Hunting TV needs work.

We call it horn porn for a reason: low production values, cheesy music, but we can't stop ourselves from watching it because we're desperate.

But that doesn't mean we don't want better.

What's wrong with it?

- Too much damn hootin' and hollerin' on the kill. Yes, I know we're excited when we hit our target. I've been known to make all sorts of exclamations myself.

But we've got to think about how it looks to people who don't know every thought that's going through our heads - like, you know, sadness. And appreciation.

Steven Wells, a British blogger for the Guardian based in Philadelphia, describes American hunting TV like this in his blog: "It's all about the killing. And it seems staggeringly obvious that the killing is all about sex. I'm not saying that all hunters get sexually aroused by killing animals, I'm just saying all the ones on US TV do. All of them, all the time, without exception."

I disagree with him, but I bet he's not the only one who thinks this.

(And I have to add, my criticism goes quintuple for duck hunting shows, which are usually 30 minutes of non-stop kill shots, so grotesque I can barely stand to look at them.)

- Total lack of intellectual stimulation. In my travels on the Internet, I see anti-hunters claiming all the time that hunters are stupid. Horse apples. I know education is only a proxy for intelligence, not a match, but let's look at the stats from the U.S. Fish & Wildlife Service: Percentage of high school dropouts in the U.S. population: 15. Percentage of high school dropouts among hunters: 14. Point is, our educational numbers are pretty close to that of the general population.

Based on what you see on TV, though, you'd think half of us hunters skipped class on the day God handed out brains. I'm lucky to learn even a single hunting tip in a whole night of viewing, much less learn anything about wildlife or the environment. I don't know a single hunter of any educational level - and my friends come from every part of the educational spectrum - who's satisfied with that.

- Obsession with racks and records. Shut up already about points. People like me spend a lot of time telling the whole world it's about the hunt, and that we can be happy as hell even when we come home empty-handed, and hunters out there agree with me all the time, so I know I'm not alone. But TV keeps obsessing on the racks.

Why is that bad? One, it's the image of ourselves that we present to the outside world, even if we know we're something different.
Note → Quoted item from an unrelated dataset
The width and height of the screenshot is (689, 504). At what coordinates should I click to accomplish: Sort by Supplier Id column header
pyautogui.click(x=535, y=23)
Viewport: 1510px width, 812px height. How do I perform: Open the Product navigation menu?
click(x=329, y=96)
And two, it's what our children see, and what they see becomes their reality. Keep this up and before long, we won't be different from the trophy obsession we see on TV.
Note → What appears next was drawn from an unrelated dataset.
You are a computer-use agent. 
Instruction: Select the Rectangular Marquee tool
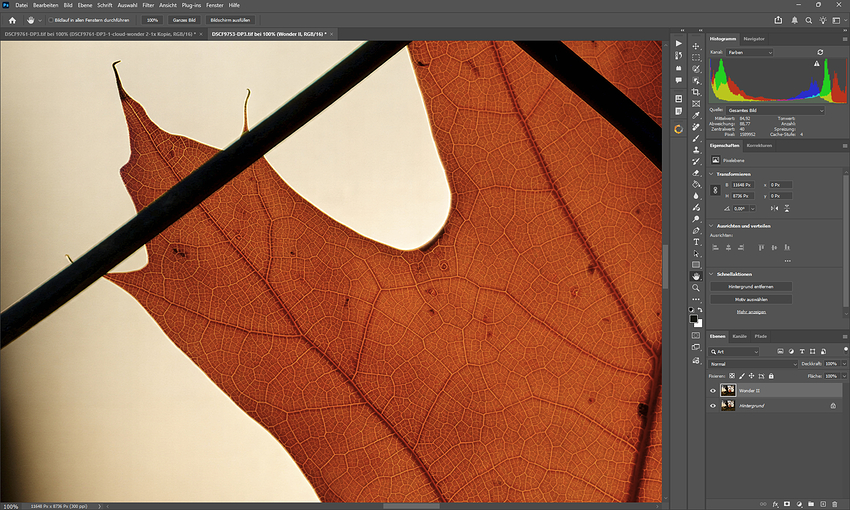coord(696,57)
Who cares? Well, let's just review the data from page 165 of "The Future of Hunting and Shooting Sports," a report produced last summer by the National Shooting Sports Foundation and Responsive Management.
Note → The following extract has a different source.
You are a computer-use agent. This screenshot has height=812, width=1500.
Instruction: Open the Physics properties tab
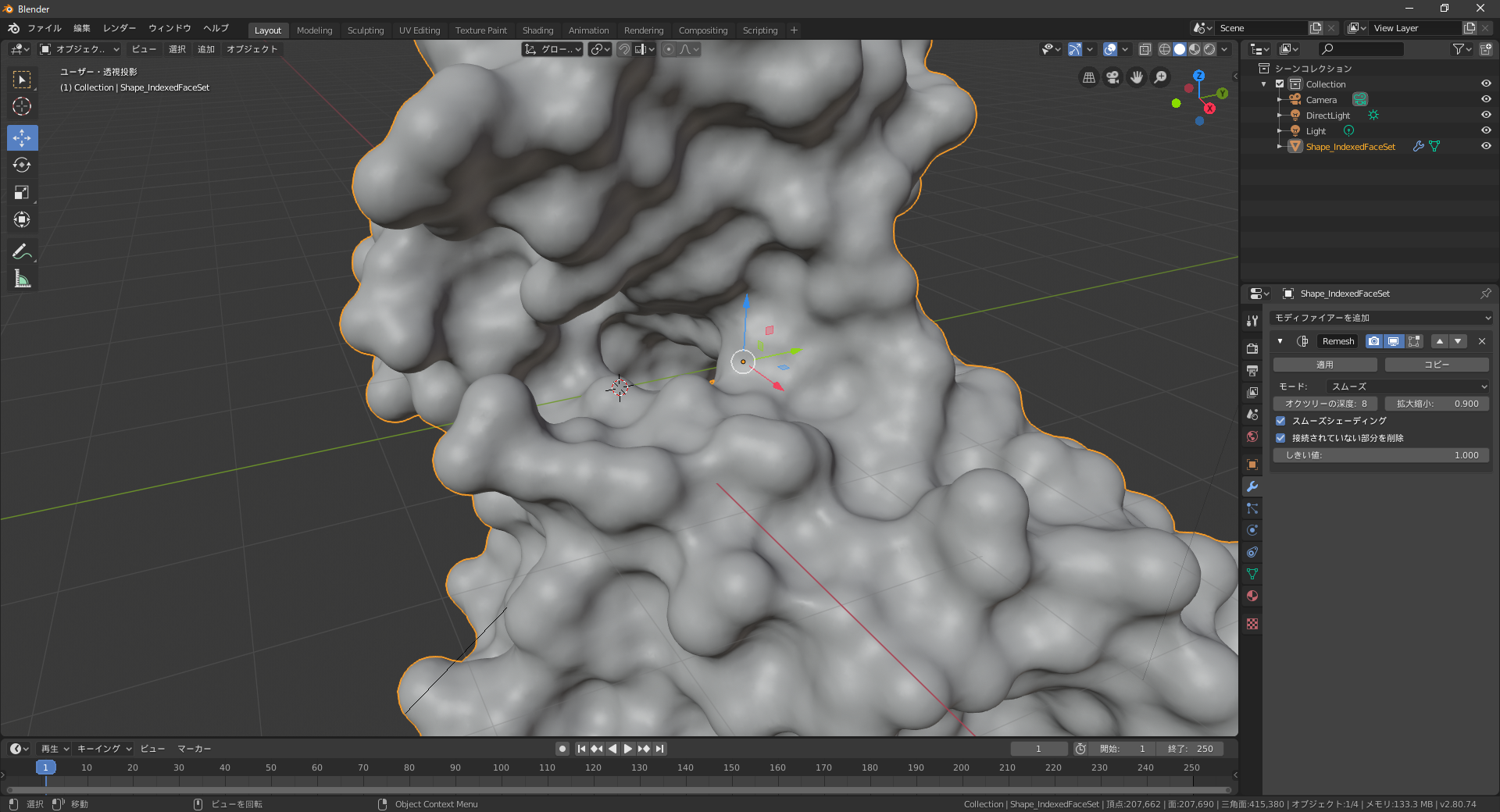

Duh. The public thinks trophy hunters are Class A morons. Part of the problem is misperception: Non-hunters don't understand that just because you hunt for a trophy doesn't mean you toss the meat. But part of it is a legit concern that wanting to hang a head on your wall isn't a good reason for taking a life.

See what gets the highest support? Hunting for meat.

OK, so what do we need in hunting TV?

- Meat. We need to show the connection between the animal we kill and the meals we put on our tables. One show that does a great job of this is American Gun Dog on the Outdoor Channel. No matter where the host Harley Jackson hunts, the episode always ends back home with a chef preparing the game he brought home. Jackson's not the only one who does this, but his show does it best.

Why do this? One, it shows the non-hunter that yeah, meat matters. Eating the game we've killed completes the circle.

And two, hunters could use a little inspiration. I think too many hunters are stuck in ruts, and much of their game ends up as jerky, which is probably not the highest and best use of some of the magnificent animals we hunt.

I know, with Hunter Angler Gardener Cook as my boyfriend, I'm biased. But if hunters were able to transform their game into more amazing meals, they'd be talking about that in their daily lives ... and reminding the public that the meal that comes from the hunt matters.

- Information. Galen Geer over at The Thinking Hunter thinks we need to push for a hunting news program, and I think that's a great idea. How about professional journalists gathering news that matters to us: What's really going on in the Obama administration with guns? What anti-gun bills have a chance and what don't? What's the latest news on the push to ban lead ammunition? Who are some of the people setting great examples of conservation and hunting ethics in our community?

Of course, my fear is that a news program would become yet another thinly veiled infomercial, like a good two-thirds of shows I see now. And I don't know if the hunting channels are ready to invest in news gathering, which is an expensive operation, when their business model is often based on sticking a camera in one hunter's hand so he can film his hunting partner for the TV show.

But right now, most of our hunting "news" comes in the form of press releases from organizations that have a vested interest in fanning flames, so almost any effort would probably contribute a little enlightenment.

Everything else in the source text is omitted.